### Exercise description
Print the records below line for line, without changing a single character.

### Recorded data
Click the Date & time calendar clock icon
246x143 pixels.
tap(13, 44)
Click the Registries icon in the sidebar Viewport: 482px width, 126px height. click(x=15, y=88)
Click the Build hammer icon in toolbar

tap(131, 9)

### Correct output
Click the Date & time calendar clock icon
246x143 pixels.
tap(13, 44)
Click the Registries icon in the sidebar Viewport: 482px width, 126px height. click(x=15, y=88)
Click the Build hammer icon in toolbar

tap(131, 9)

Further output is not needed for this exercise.